The data
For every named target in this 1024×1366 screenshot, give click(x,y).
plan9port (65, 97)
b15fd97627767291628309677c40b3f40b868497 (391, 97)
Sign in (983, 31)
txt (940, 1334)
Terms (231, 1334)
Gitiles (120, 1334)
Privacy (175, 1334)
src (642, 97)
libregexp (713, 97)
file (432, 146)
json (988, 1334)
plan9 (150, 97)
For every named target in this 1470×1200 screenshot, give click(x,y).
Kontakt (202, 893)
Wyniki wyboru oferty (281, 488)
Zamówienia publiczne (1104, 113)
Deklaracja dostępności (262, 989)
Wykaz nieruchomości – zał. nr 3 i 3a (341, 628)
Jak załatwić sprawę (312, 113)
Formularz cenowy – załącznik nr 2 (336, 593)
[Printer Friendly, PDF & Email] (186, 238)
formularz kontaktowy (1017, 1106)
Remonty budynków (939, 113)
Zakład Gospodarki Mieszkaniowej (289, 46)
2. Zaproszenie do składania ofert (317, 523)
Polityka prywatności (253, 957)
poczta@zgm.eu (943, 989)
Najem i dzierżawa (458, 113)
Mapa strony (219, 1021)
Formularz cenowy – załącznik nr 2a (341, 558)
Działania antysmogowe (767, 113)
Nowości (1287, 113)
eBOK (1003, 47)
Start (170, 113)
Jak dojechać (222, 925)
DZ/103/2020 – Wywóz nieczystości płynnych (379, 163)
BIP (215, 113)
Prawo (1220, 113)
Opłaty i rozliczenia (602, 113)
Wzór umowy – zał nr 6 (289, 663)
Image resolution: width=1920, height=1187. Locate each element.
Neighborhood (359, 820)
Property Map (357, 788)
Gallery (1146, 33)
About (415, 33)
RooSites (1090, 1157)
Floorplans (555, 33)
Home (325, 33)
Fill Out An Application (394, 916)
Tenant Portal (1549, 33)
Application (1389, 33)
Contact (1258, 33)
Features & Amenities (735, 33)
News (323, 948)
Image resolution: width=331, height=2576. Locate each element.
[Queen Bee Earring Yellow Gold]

Exercise
Find every line in the records above that contains the word "screenshot" and copy each of those lines in full.

Complete output
For every named target in this 1024×1366 screenshot, give click(x,y).
For every named target in this 1470×1200 screenshot, give click(x,y).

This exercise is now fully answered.